Godzilla (the Fiduciary Rule) Ate the Rule of Law: OPINION
June 1, 2017 by Eugene Scalia
Labor Secretary Alexander Acosta announced last week that he would let the controversial “fiduciary” rule take effect June 9. Respect for the rule of law, he explained, made further delay impossible without a new round of rule-making.
Although I disagree with Mr. Acosta’s legal analysis, he is a serious lawyer whose commitment to the rule of law is to be admired. That commitment will face an even greater test in July, when Mr. Acosta and the Justice Department, under Attorney General Jeff Sessions, are due to make their first significant court filing defending the fiduciary rule.

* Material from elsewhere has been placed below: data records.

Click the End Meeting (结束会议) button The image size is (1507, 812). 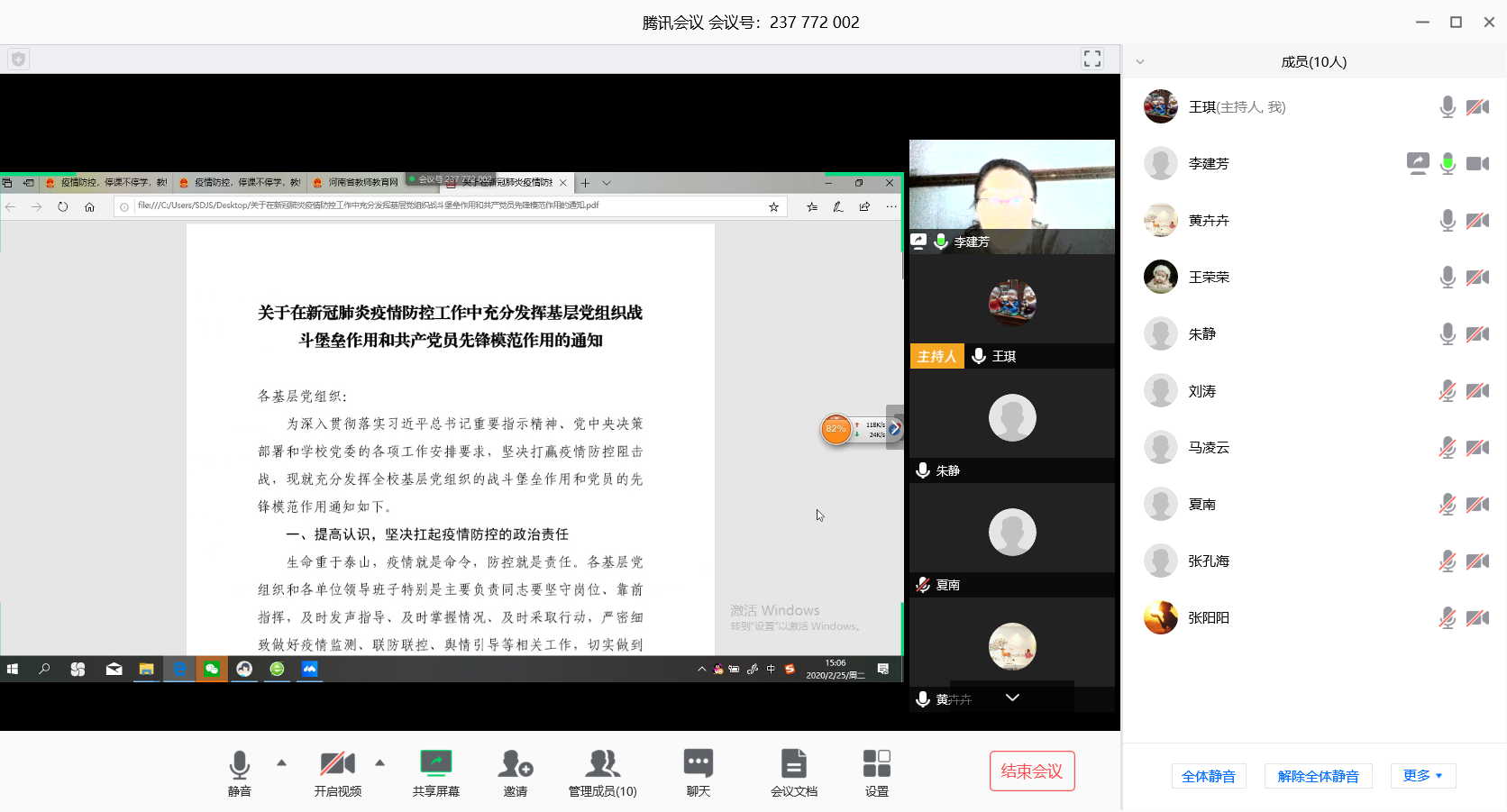click(x=1032, y=771)
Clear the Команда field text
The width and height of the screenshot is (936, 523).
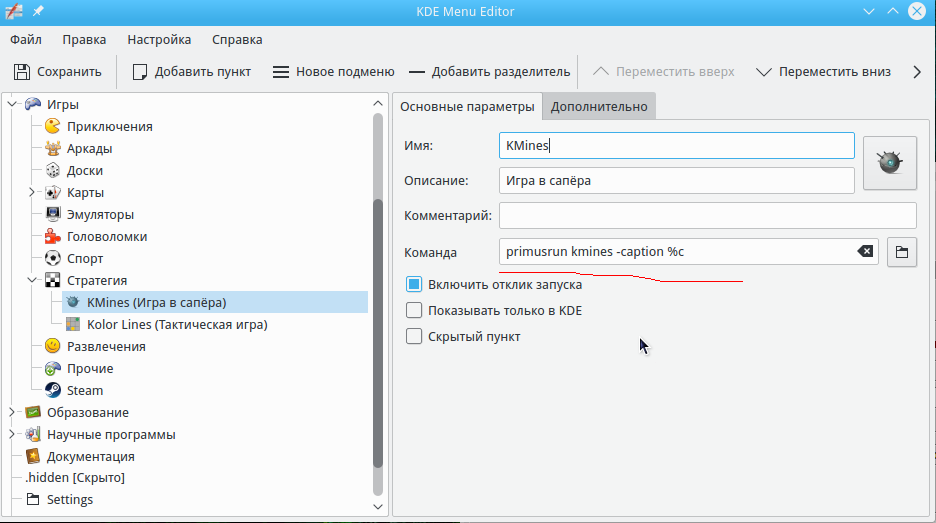(x=866, y=252)
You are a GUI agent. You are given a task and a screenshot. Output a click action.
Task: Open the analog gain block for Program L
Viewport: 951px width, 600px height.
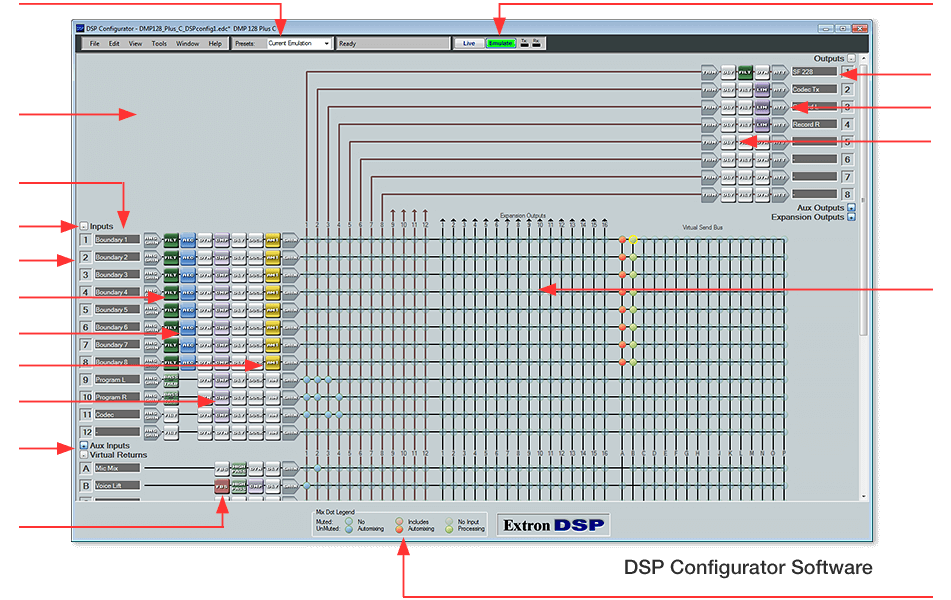click(151, 380)
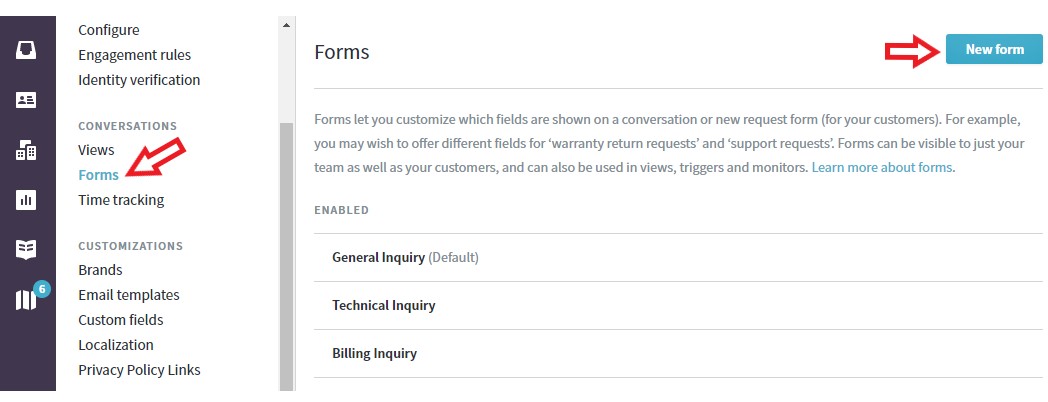Navigate to Custom fields
The height and width of the screenshot is (402, 1048).
point(120,320)
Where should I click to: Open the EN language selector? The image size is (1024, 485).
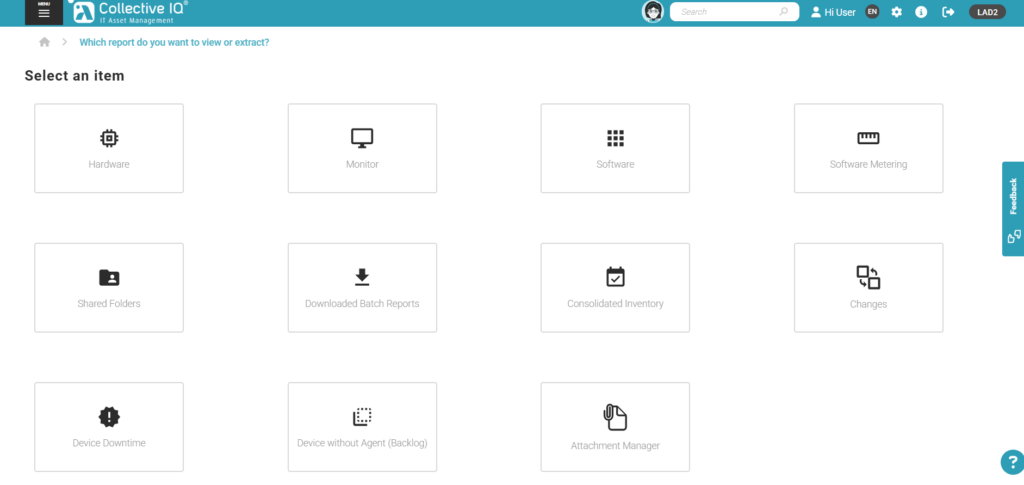872,12
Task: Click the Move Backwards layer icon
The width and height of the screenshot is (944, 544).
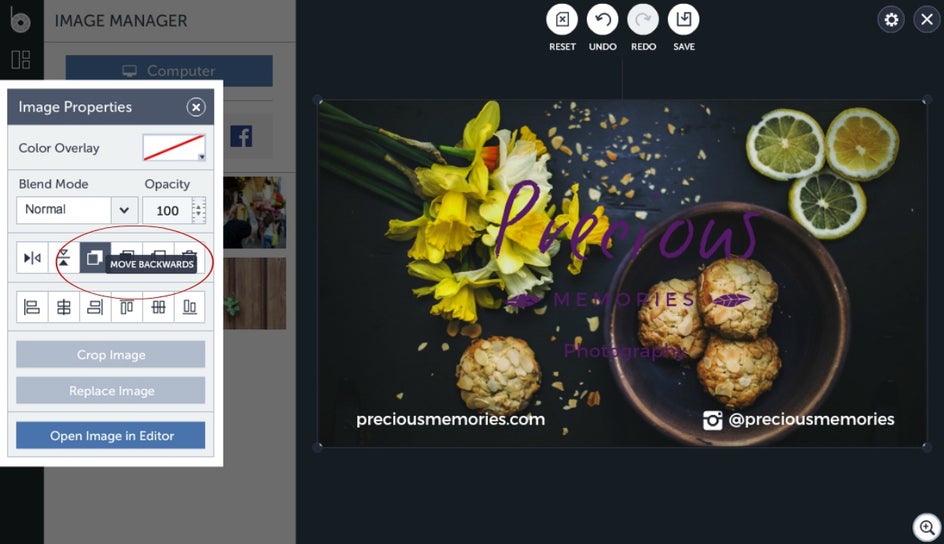Action: (x=95, y=258)
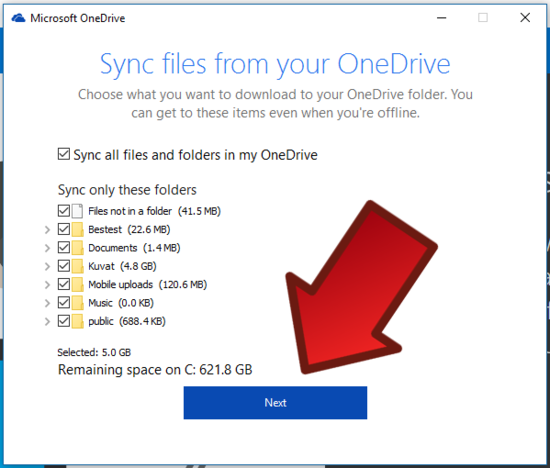The width and height of the screenshot is (550, 468).
Task: Uncheck the 'Files not in a folder' checkbox
Action: 64,211
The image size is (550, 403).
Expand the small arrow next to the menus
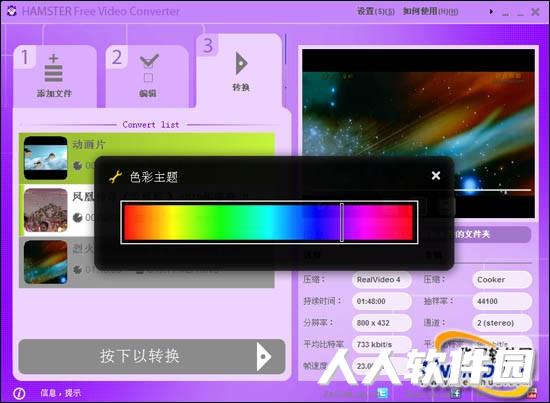tap(491, 12)
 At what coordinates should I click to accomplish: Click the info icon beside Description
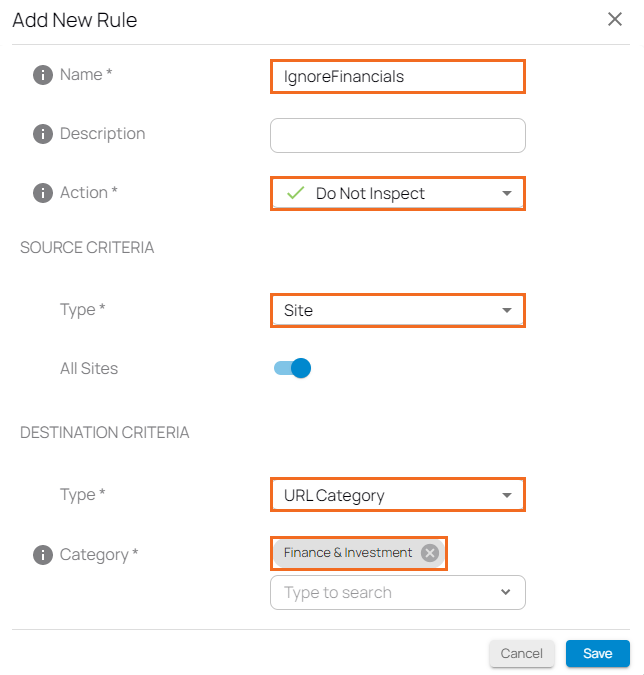click(x=43, y=134)
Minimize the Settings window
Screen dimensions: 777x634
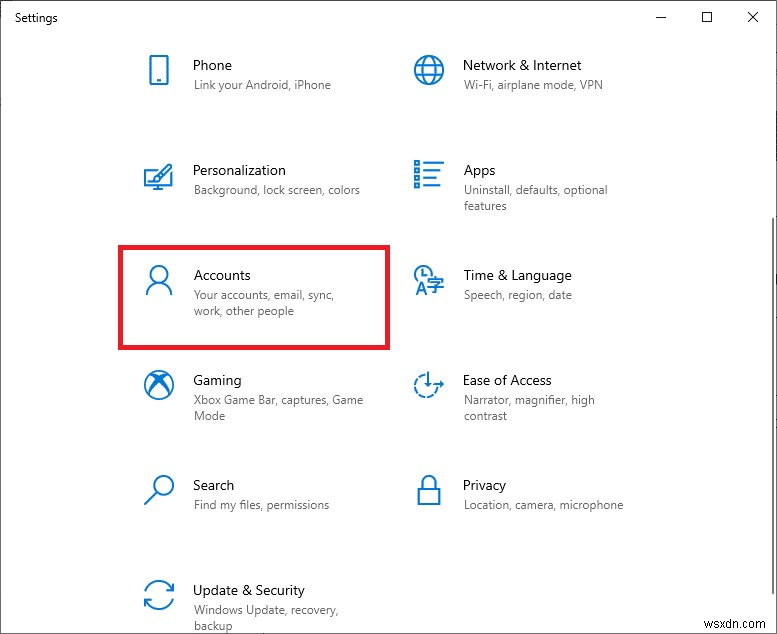click(x=661, y=17)
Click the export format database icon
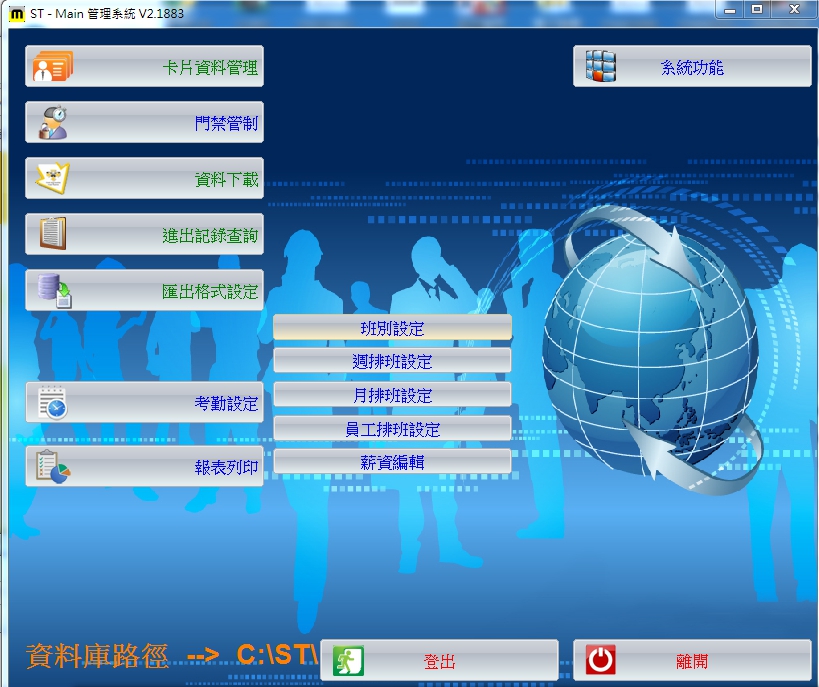The width and height of the screenshot is (819, 687). click(x=54, y=291)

Adopted by the Obama administration last year, the rule radically alters the responsibilities of brokers and insurance agents who service individual retirement accounts. Critics of the rule focus on how it will disrupt the financial-services and insurance industries, raising costs and reducing investors’ options.
To a lawyer, though, what’s most striking about the rule is that it’s a regulatory Godzilla—an extraordinary example of disregard for limitations imposed by Congress and the Constitution.
To start, although the rule will transform the market for IRAs, the Labor Department has no authority to regulate IRAs. How, you might ask, is it regulating something that by law it may not?
Well, Labor has deregulatory authority with respect to IRAs—it can lift restrictions that otherwise apply. So the Labor Department first adopted an overbroad definition of who is a fiduciary, essentially capturing all insurance agents and brokers who deal with IRAs. They automatically became subject to the restrictions Congress places on fiduciaries, effectively barring the receipt of commissions.
Then the department used its deregulatory authority to make insurance agents and brokers an offer they couldn’t refuse: They could get commissions after all, if they complied with a raft of new requirements designed for IRAs. In this way the Labor Department made itself—not the Securities and Exchange Commission and not state insurance agencies—the principal regulator of financial professionals who service IRAs.
This is similar to a ploy the Environmental Protection Agency recently tried with greenhouse-gas emissions. The Supreme Court threw out the EPA’s rule, remarking that an agency may not regulate based on “its own sense of how the statute should operate”—an apt description of what Labor did here. For those committed to the rule of law, defending this sort of regulatory self-aggrandizement should be a very bitter pill.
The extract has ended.